__What you will do__
Update the entries below from the line containing "Select the closed" down to the line containing "Point to the word brush", writing "stage" wherever "step" appears and leaving everything else unchanged. Give back only those lines.

__Given records__
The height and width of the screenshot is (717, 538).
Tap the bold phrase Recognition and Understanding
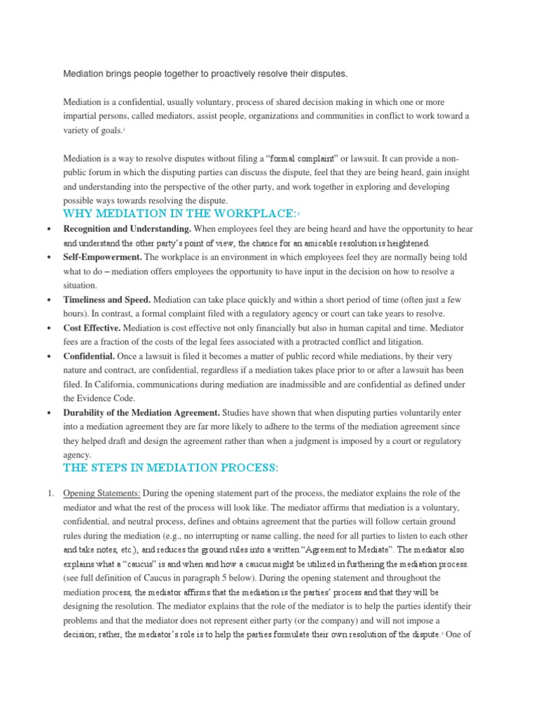pyautogui.click(x=126, y=229)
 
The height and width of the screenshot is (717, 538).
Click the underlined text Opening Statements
pyautogui.click(x=102, y=494)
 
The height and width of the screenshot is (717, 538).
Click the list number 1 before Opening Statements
pyautogui.click(x=50, y=494)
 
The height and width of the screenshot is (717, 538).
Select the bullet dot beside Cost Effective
pyautogui.click(x=48, y=328)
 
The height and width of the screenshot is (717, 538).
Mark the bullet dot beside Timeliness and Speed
pyautogui.click(x=48, y=300)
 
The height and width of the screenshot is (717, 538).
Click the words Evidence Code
pyautogui.click(x=101, y=398)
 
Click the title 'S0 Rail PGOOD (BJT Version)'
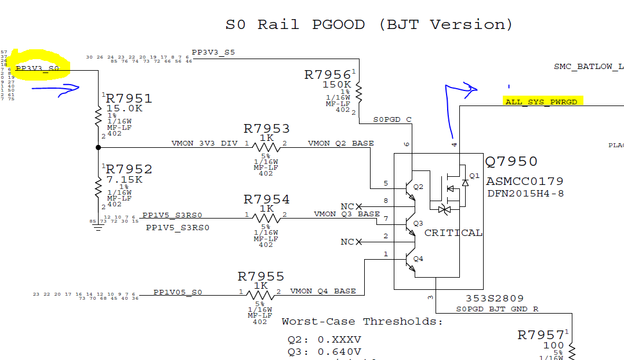[369, 25]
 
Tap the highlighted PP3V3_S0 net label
[38, 68]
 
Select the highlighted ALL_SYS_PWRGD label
[541, 102]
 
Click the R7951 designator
[129, 99]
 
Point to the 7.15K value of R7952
[124, 180]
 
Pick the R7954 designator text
[266, 199]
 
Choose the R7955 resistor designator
[260, 277]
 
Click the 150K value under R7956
[336, 85]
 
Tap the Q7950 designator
[511, 162]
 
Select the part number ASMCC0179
[524, 181]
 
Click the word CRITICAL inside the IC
[453, 233]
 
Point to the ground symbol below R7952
[98, 227]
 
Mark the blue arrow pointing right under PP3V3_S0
[55, 89]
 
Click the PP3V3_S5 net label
[213, 53]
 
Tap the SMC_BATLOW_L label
[588, 67]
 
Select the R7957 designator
[540, 335]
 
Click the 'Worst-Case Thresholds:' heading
[362, 322]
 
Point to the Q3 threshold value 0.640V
[339, 352]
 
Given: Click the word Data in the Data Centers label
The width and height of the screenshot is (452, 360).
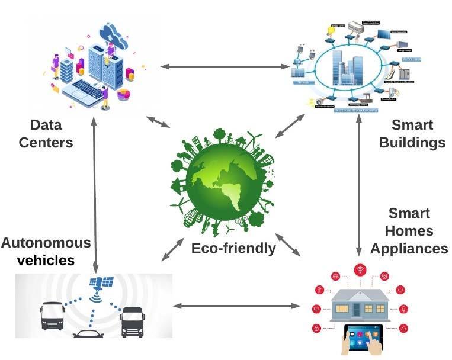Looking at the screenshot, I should pos(46,125).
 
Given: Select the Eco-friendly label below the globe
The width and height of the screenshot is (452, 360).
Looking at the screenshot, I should pos(233,248).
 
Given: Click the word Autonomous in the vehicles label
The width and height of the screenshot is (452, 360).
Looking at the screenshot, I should pos(46,243).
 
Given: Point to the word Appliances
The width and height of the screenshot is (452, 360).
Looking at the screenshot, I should pos(409,248).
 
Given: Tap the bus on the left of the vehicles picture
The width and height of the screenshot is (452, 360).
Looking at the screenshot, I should pos(52,316).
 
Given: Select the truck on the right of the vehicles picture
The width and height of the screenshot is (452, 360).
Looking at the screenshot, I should pos(132,320).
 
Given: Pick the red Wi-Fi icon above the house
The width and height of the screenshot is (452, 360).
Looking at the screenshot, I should pos(360,271).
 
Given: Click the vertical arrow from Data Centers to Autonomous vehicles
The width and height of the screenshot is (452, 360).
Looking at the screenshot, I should pos(95,195).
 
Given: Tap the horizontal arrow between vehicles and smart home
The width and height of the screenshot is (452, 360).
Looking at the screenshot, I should pos(236,306).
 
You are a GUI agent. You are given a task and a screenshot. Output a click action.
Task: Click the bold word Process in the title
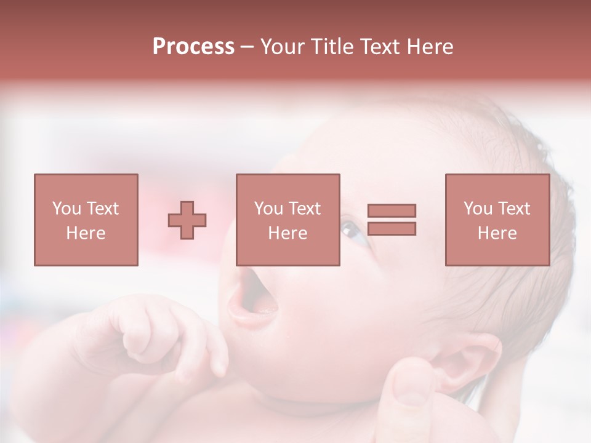click(193, 47)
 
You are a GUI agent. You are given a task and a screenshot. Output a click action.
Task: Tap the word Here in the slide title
click(430, 47)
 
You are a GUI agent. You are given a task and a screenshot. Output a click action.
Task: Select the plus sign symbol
click(187, 220)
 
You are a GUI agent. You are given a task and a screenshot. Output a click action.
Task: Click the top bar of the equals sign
click(392, 210)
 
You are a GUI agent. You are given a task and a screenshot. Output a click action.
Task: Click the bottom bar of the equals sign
click(392, 229)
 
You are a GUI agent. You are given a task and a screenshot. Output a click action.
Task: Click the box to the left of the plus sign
click(86, 220)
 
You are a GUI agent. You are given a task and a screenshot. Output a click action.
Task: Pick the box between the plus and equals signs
click(287, 220)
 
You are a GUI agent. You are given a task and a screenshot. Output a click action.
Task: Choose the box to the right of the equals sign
click(497, 220)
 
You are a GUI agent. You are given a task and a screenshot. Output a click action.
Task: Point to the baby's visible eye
click(353, 231)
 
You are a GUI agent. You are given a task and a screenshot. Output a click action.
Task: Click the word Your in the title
click(283, 47)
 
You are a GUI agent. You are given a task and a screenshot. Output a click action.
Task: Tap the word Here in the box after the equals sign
click(497, 233)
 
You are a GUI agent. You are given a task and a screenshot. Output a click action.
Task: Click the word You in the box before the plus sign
click(66, 209)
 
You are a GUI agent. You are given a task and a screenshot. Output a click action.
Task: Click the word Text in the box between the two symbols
click(305, 209)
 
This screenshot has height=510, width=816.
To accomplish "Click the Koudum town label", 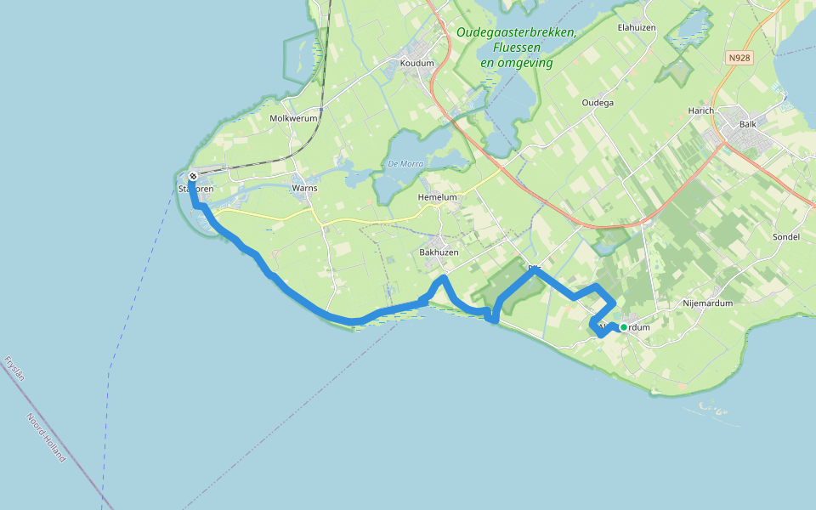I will (x=416, y=63).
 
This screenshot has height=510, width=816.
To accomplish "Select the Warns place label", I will (x=303, y=187).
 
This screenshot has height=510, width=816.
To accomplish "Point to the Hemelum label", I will (x=437, y=197).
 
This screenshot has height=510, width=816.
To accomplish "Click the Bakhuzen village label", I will (x=439, y=252).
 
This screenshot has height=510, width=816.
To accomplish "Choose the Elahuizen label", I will (x=636, y=27).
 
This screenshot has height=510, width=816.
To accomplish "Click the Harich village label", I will (x=701, y=111).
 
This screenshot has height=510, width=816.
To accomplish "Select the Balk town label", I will (x=748, y=124).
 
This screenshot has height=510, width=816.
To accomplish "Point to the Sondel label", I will (x=786, y=237).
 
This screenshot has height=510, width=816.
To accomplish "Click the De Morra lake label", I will (x=404, y=163).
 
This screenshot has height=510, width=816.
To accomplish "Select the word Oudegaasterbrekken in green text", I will (x=515, y=32).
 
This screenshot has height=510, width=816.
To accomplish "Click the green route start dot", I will (x=623, y=327).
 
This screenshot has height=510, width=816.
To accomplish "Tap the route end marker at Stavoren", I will (x=193, y=177).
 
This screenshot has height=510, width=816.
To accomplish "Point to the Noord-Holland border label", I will (x=45, y=437).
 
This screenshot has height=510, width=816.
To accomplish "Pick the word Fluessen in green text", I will (x=516, y=48).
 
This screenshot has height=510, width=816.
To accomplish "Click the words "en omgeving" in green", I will (x=516, y=63).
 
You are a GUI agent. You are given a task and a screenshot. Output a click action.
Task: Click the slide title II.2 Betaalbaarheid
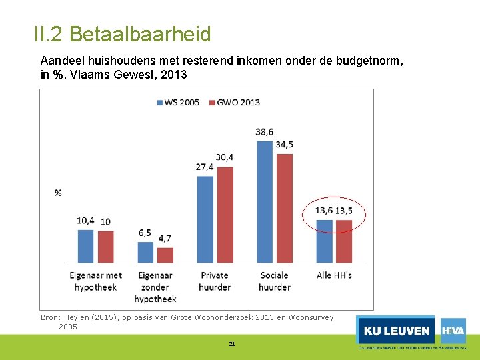tap(122, 34)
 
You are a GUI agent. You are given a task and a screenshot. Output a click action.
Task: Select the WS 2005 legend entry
tap(178, 102)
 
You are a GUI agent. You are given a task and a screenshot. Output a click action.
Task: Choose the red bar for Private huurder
tap(225, 214)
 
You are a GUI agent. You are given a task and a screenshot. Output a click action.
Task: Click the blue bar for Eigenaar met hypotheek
tap(86, 246)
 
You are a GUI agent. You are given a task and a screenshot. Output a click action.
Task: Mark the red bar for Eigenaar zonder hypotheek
tap(165, 255)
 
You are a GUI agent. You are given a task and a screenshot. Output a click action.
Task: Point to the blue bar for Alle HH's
tap(324, 241)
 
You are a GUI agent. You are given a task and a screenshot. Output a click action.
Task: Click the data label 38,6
tap(265, 132)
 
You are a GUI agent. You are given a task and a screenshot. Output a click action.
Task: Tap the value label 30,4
tap(225, 157)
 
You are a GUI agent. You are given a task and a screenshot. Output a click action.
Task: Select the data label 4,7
tap(165, 238)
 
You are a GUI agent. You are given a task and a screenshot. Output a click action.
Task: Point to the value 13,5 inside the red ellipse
tap(344, 211)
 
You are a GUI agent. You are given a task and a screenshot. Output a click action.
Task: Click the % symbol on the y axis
tap(58, 193)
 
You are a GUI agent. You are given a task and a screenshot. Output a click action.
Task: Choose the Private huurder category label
tap(215, 281)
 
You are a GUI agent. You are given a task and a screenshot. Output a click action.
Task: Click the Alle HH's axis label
tap(334, 275)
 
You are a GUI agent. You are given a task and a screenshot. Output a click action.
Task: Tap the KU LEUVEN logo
tap(396, 331)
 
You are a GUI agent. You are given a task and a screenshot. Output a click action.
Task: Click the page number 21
tap(232, 344)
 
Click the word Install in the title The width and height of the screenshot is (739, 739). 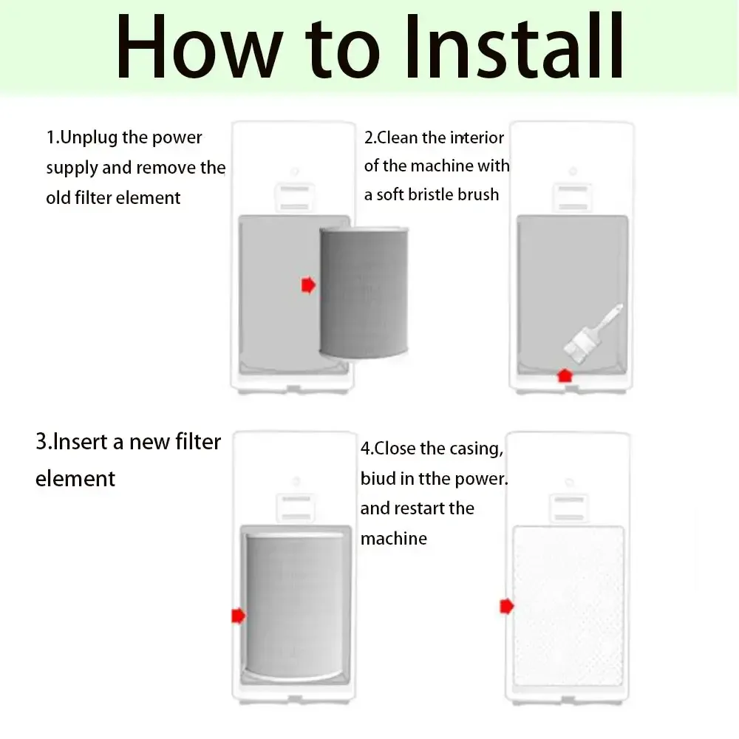point(515,46)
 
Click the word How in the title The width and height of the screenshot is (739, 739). point(200,46)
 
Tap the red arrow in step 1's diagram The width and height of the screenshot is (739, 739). point(308,285)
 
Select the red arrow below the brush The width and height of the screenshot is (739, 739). point(565,375)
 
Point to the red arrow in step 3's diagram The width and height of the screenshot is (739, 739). point(239,616)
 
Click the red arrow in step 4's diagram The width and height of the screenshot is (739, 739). point(507,606)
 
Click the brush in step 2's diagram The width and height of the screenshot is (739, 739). point(593,335)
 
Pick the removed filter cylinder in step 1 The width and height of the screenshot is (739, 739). point(364,292)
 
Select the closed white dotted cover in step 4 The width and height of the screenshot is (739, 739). point(568,606)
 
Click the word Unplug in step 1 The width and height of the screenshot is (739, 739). point(89,138)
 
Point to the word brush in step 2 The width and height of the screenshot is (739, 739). point(477,194)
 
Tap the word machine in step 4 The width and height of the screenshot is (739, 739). point(394,538)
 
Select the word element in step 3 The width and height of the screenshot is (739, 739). point(75,478)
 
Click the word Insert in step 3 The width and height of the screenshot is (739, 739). point(80,442)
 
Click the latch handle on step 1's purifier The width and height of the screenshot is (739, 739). point(295,197)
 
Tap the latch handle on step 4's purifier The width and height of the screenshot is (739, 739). point(569,508)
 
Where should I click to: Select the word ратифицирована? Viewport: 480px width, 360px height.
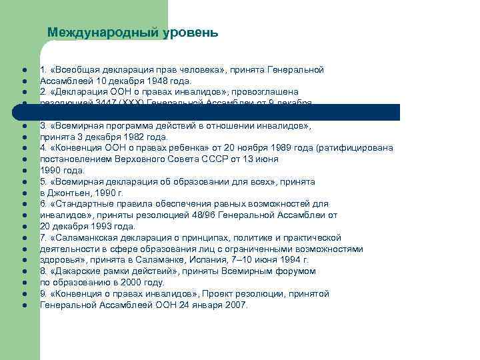coord(357,148)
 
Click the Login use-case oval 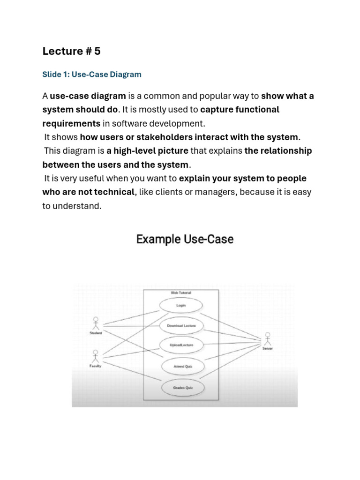point(181,305)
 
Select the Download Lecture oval point(181,325)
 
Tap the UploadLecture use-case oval point(181,345)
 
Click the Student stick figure point(96,323)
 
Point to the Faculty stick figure point(96,356)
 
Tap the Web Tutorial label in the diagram point(181,293)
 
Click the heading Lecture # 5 point(71,52)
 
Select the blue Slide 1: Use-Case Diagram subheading point(91,75)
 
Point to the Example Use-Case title point(185,240)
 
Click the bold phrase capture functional point(240,110)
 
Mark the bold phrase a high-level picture point(147,151)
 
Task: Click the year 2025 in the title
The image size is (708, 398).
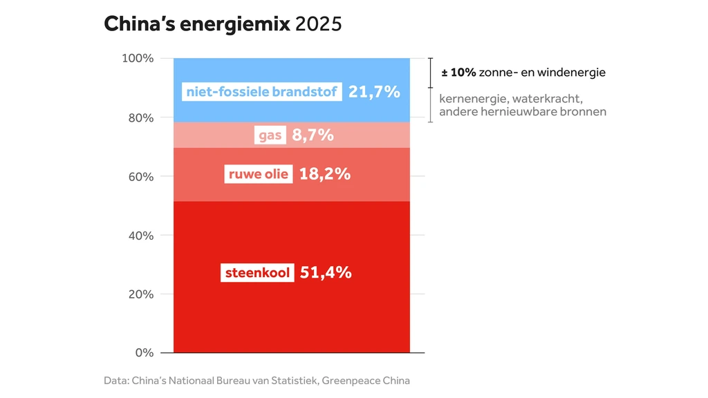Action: pyautogui.click(x=318, y=24)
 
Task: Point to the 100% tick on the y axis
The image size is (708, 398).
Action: pyautogui.click(x=138, y=58)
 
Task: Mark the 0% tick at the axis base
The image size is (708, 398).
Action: pyautogui.click(x=144, y=352)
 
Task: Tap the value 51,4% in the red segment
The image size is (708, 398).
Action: pyautogui.click(x=326, y=273)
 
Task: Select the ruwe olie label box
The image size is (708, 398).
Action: pyautogui.click(x=259, y=174)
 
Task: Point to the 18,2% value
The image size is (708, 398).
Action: pyautogui.click(x=324, y=174)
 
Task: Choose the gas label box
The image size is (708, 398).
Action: pyautogui.click(x=270, y=135)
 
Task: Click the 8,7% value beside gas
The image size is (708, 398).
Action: pyautogui.click(x=313, y=135)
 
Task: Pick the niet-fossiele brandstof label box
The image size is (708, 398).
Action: pyautogui.click(x=262, y=91)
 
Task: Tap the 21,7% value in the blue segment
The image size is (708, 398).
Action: pyautogui.click(x=374, y=91)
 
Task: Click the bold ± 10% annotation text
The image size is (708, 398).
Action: pyautogui.click(x=458, y=72)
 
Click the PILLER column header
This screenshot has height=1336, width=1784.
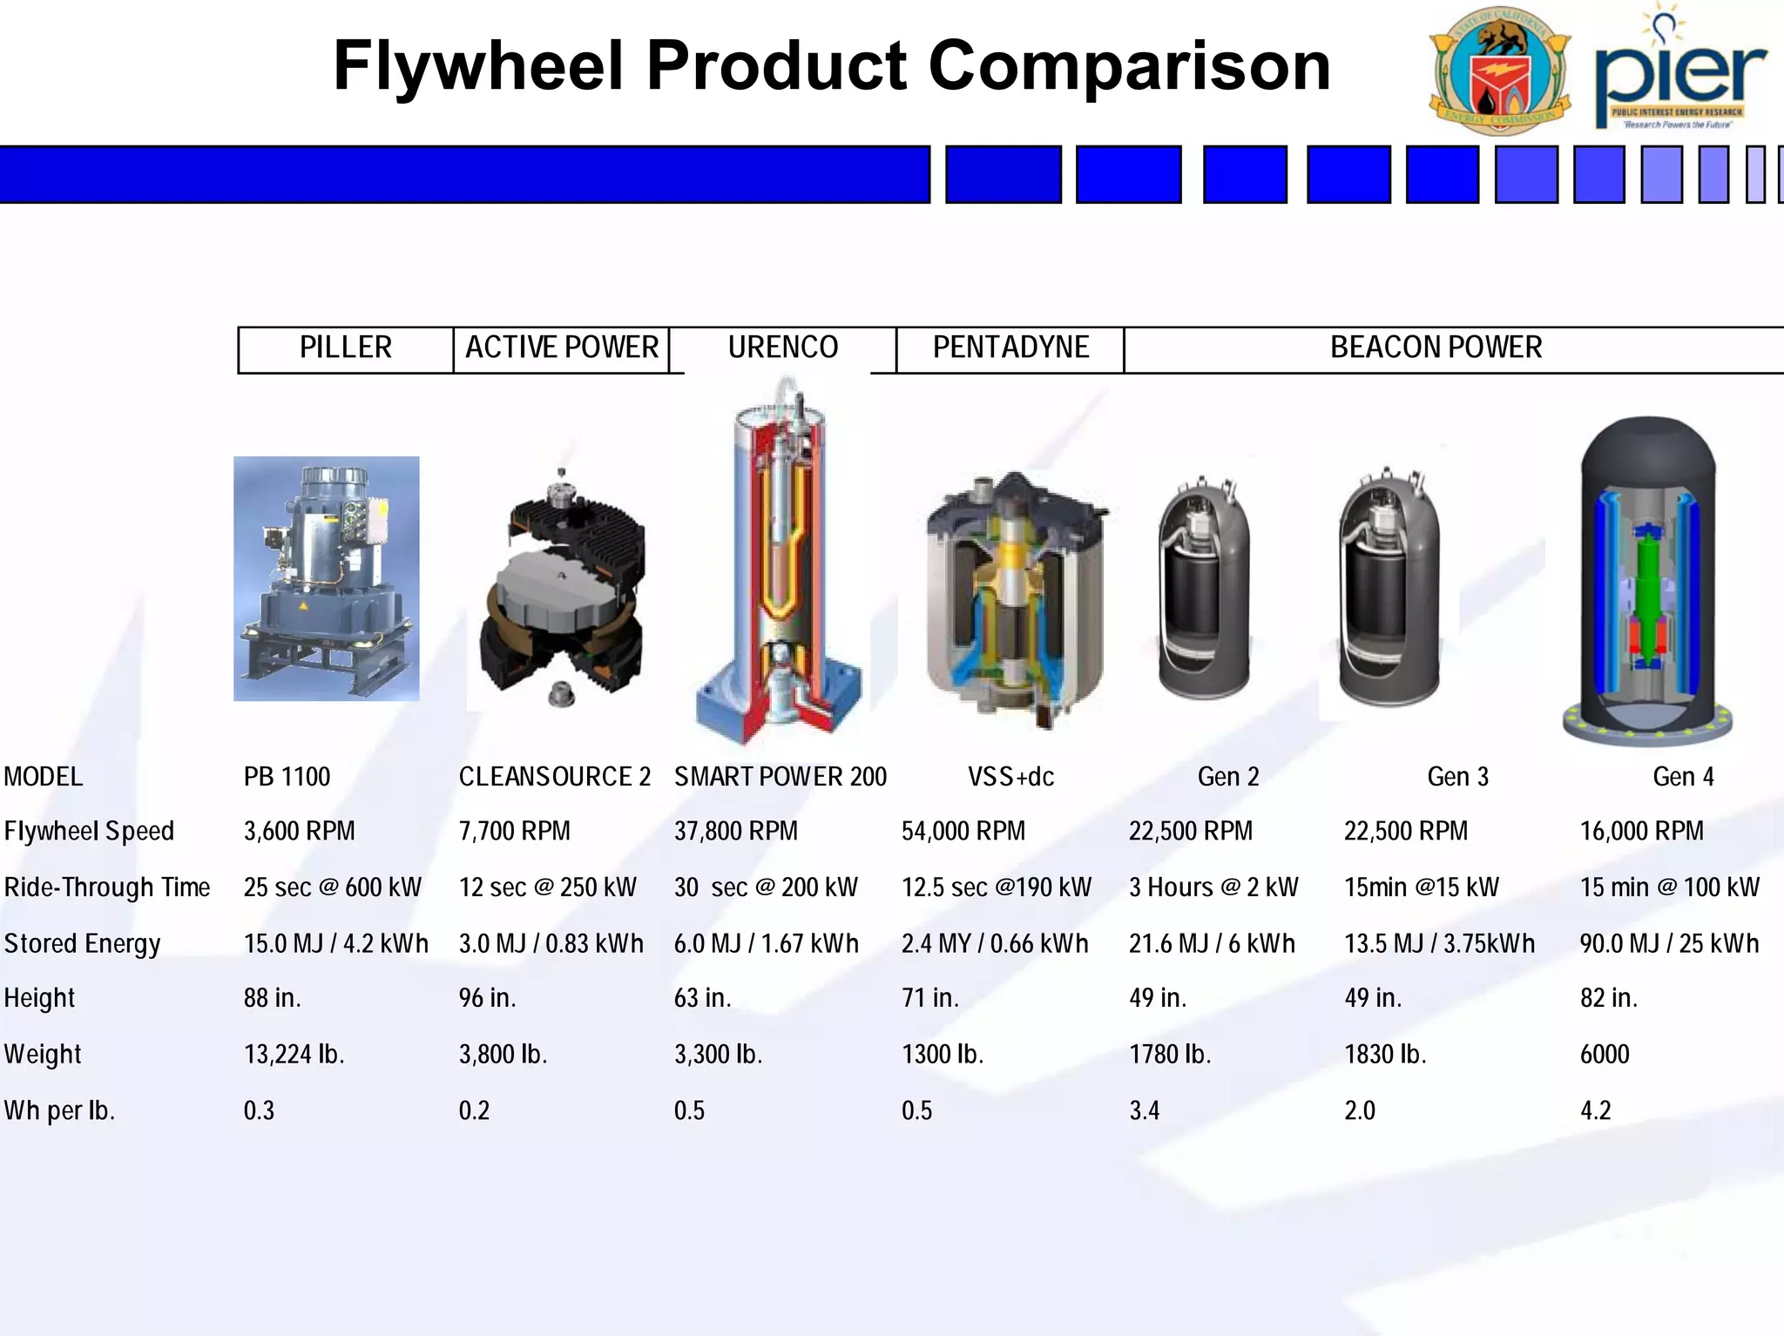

__Written answer__
Select the closed white dotted cover in stage 4 The width and height of the screenshot is (739, 739). point(568,606)
 
Click the word Unplug in stage 1 The width and height of the screenshot is (739, 739). point(89,138)
 
Point to the word brush in stage 2 The width and height of the screenshot is (739, 739). point(477,194)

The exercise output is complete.